メセニーについては、ブラッド=メルドーとのデュオ作品を少し前にとりあげた。最近ではあの続編も発売されたようで、再び彼の活動が精力的になってきた様に思う。しかしながら以前にも書いた通り、僕にとってのパットは、ある時点で終わってしまった。

「トラヴェルズ」と題された本作品は、1982年に行なわれたメセニーグループの全米ツアーの模様を収録したものである。収録されているのは、彼らを代表する名曲に加えて、ツアー中に生まれたと思われる新曲も含まれている。パットのシンセギターの代表的演奏となった冒頭の"Are You Going With Me?"はもちろん見事であるが、僕には少し曲調が飽きてしまっているので、同じギターシンセの名演なら後半に収録されている"Song for Bilbao"がお気に入りだ。この曲は、先頃亡くなったマイケル=ブレッカーのアルバムでも演奏されている。

変則チューニングのアルペジオが美しい"Phase Dance"やそれに続くラテン調の"Straight on Red"もカッコいい。最後を飾る"San Lorenzo"は実は簡潔なテーマを、緩急と強弱の演出で見事なダイナミクスを表現する作品だ。技巧やスケール感で魅了する作品の混じって、旅のなかの静的な一コマを象徴するカントリー調のバラード"Goodbye","Farmer's Trust","Travels"も素晴らしい感性に溢れている。それは紛れもなくアメリカのフィールドを象徴する音楽だ。

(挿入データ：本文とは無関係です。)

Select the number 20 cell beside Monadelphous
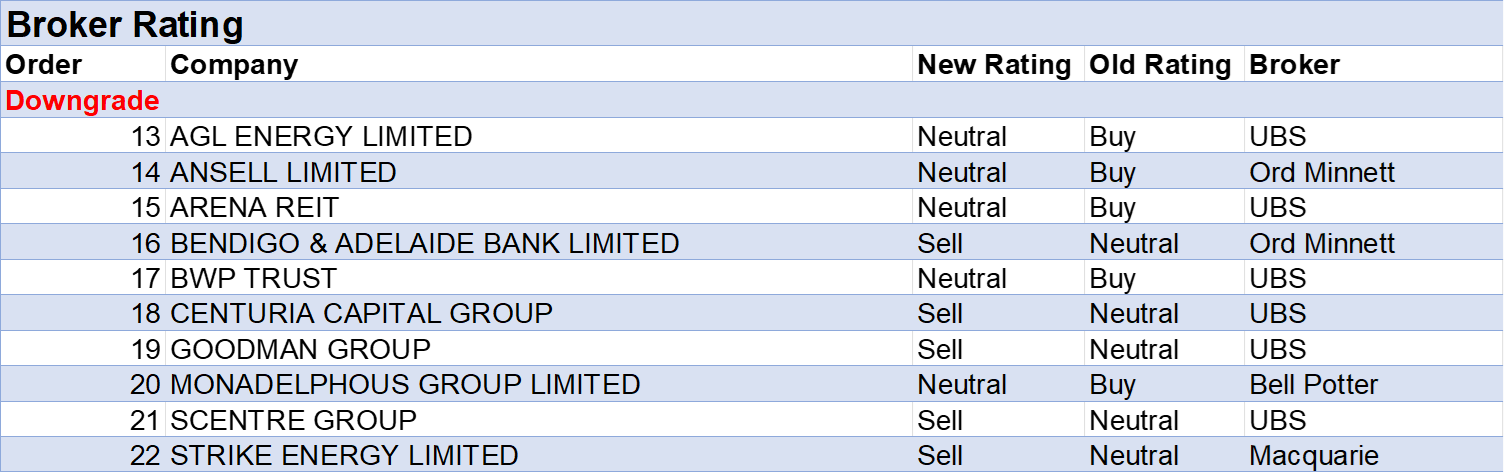The height and width of the screenshot is (473, 1504). point(145,385)
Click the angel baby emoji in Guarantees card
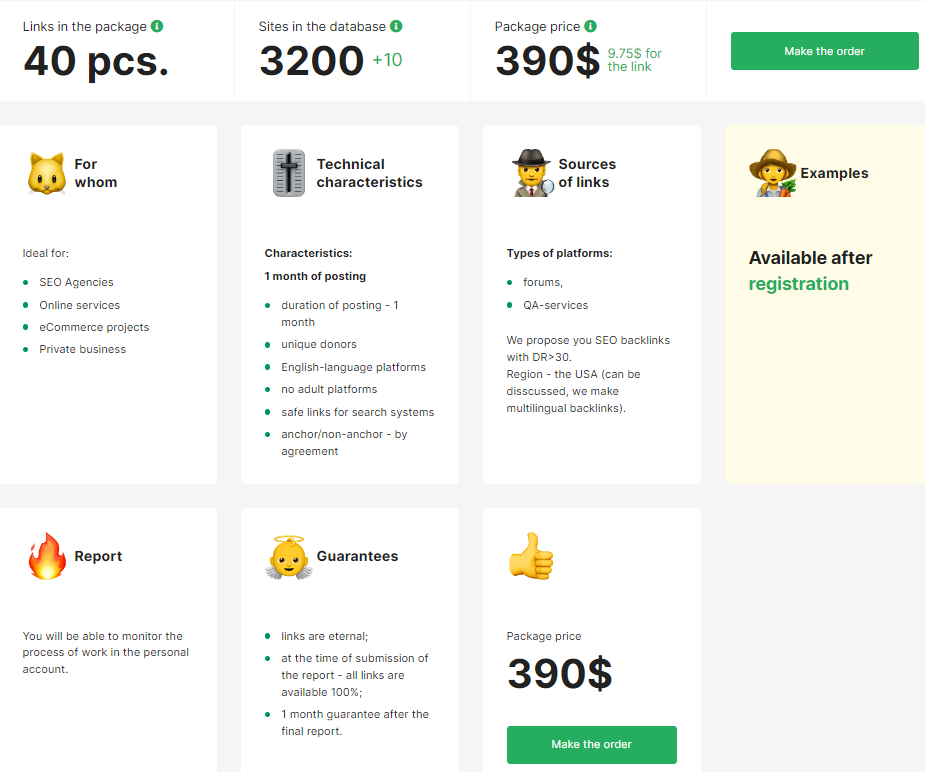This screenshot has height=772, width=925. click(x=289, y=556)
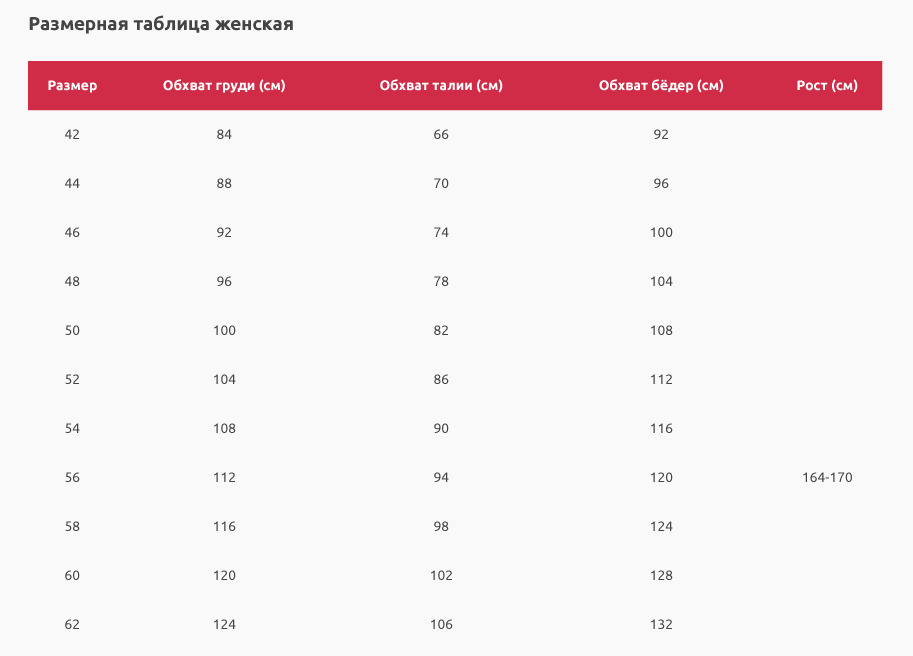Click the "Размер" column header
The image size is (913, 656).
pyautogui.click(x=72, y=86)
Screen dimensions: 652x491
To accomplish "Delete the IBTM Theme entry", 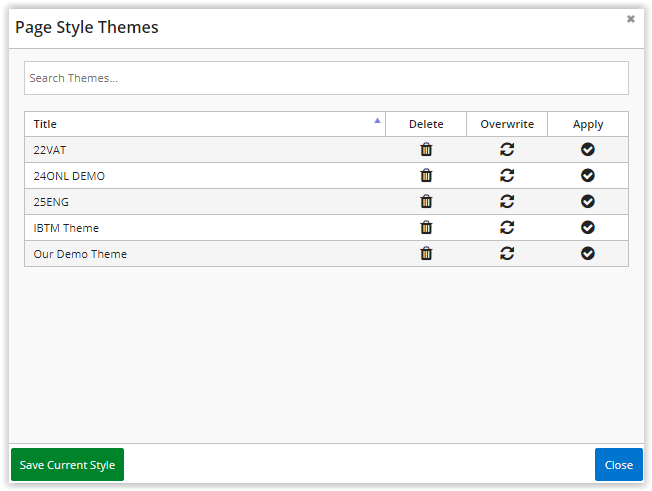I will [426, 227].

そんなふうにどれもこれも素敵な演奏ばかりなのだが、なかでも僕の一番のお気に入りは何と言っても2曲目に収められた"The Fields, The Sky"だ。この作品では単音中心の演奏とは別の意味で、パットの素晴らしいギターワークを存分に楽しむことができる。一応、グループでの演奏になっているが内容はパットのギターの独壇場である。その見事さは正確で力強く、明瞭で美しい。僕はこの翌年の来日公演でこの演奏を生で見ることができたのだが、そのときに受けた衝撃はいまでも忘れられないでいる。

この作品の後、グループはECM最後の作品となる最高傑作"First Circle"、そしてGeffin(現在はNonsuchに権利が移っている)レーベル移籍第1弾となる、こちらも傑作"Still Life"を発表してゆくわけだが、この2枚組のライヴ盤は、彼らがそうした作品の前にこれまでのグループでの音楽活動をいったんまとめてみよう、という思いがあった様に感じられる。

この音楽が僕の心の中に深く残り、それがいまこの時期に再び蘇ってきている理由の一つに、それらが持っているハンドメイドな感覚とでも言おうか、人の手のぬくもりやそれに伴うゆらぎ、あるいはゆとりという意味での遊びの感覚に溢れているという点がある様に思う。

これに続く以降の作品になると、グループの音楽はアンサンブル面での完成度を追求し、それはそれで見事な作品になっていくのだが、一方で何かの約束事に束縛された様な、息苦しさにも似た感覚を帯び始めた様にも、僕には思える。特に"Letter from Home"以降のグループのアルバムは、正直言っていまとなってはあまり聴きたくない作品になっている。もう熟れすぎてしまっているように感じるのだ。そしてそのことは、最近になって発売されたグループとしてのアルバムを聴いても、あまり変化がないように僕には思える。

先の土日で、連休以降2週間ぶりに父親を見舞った。定期的に面倒を見てくれている叔母からは、小康状態という印象を受けていたのだが、やはりここ最近でまた痛みのレベルが強くなってきており、病気が確実に進行していることは目に見えて明らかだった。2日間の短い滞在だった。日曜日の別れ際、父は言った、「お父さんも頑張るけど、もしアカンかったらその時はしゃあないで」。

僕はその言葉を振り払えないまま病院を後にし、特急電車と新幹線を乗り継いで帰路についた。耳からは今回のパットの音楽を繰り返し流し込み、なんとか心のバランスを保つことができたのかもしれない。